それを見届けてから、完全にローザを解放して、パンメイラの東方向を指差した。
「向こうに沢山の気配を感じるから、皆きっとそこに居るはずだよ」
「わかりました」
ローザは頷き、私も頷き返すと、ローザはすぐに飛び立っていった。
(私も後で必ず行くからね!死なないで…ローザちゃん…)
私も辛かったが、ローザが行くまで我慢していたのだ…
しかし、いつまでもこうしているわけにもいかないので、もう一度周りを見渡した。
海岸から1番近い村の入り口に、サハギンの群れが集中している。
他にも入り口があるみたいだが、今は完全に塞いでしまっているようだ。
サハギンは槍や剣で武装していて、革鎧も装備していた。
人より少し小さい体躯をしているが、身体能力はとても高そうに見える。
素早い動き、頑丈そうな青く光る鱗、鋭い牙、そして何故か怯えた目をしているようにも見えた。

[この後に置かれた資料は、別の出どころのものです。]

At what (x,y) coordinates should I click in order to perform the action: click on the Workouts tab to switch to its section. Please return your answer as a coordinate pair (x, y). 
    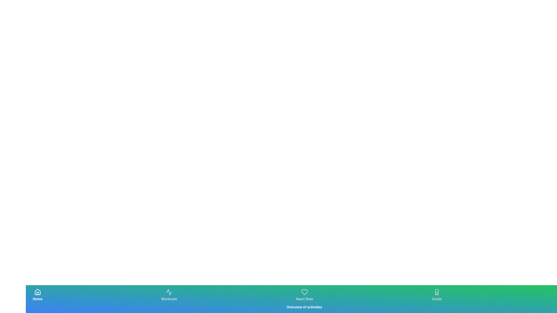
    Looking at the image, I should click on (169, 295).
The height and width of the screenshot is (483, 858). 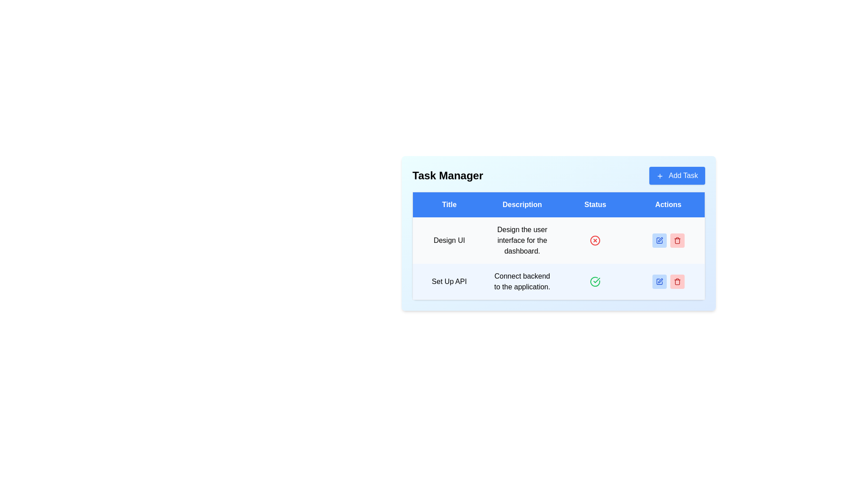 I want to click on the red trash can icon button located in the 'Actions' column of the first row in the task management table, so click(x=677, y=240).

言葉はわからないが、会話する知能があるみたいで、何かを訴えかけようとしている。
(ただの魔物じゃないのかしら?)
しかしサハギンは殺気立ち、攻撃の手を緩めてはくれない。
「時間を稼げぐんだ!絆の宿に救援を要請した!後2時間待てば助けが来る!諦めるな!」
ミミックが声を張り上げた。
こちらの戦力は全員で30人は居るだろう…皆が戦っているこの場所は、パンメイラと海岸を結ぶスロープの一本道になっていて、1番近い村への入り口だ。

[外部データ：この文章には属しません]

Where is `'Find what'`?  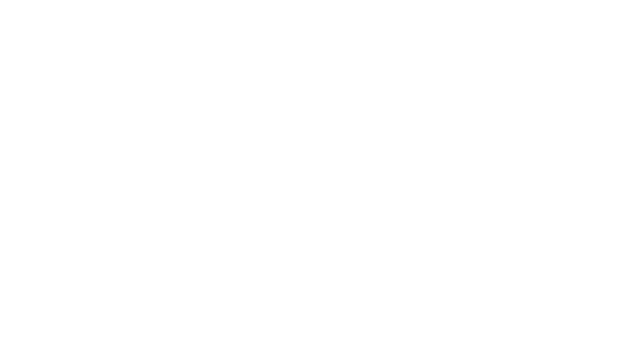 'Find what' is located at coordinates (69, 28).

きっと海岸で戦えば、四方を囲まれてしまうので、少し村の中まで引き込んだのかもしれない。
バリケードを作り、自分達に有利な陣形を作っているみたいだ。
「ミミックさんよ、2時間なんて無理だぜ…もたねぇよ」
矢傷を負い、冒険者の1人が弱音をこぼした…全員同じ事を思っていたみたいで、顔色は良くないように見える。
弱音を吐いた事を咎める者はいないだろう。
しかし増援ならもう来ているのだ!
私は声をかけるために、ミミックの後ろに降り立った。
「じゃあ考え方を変えようぜ?」(ミミック)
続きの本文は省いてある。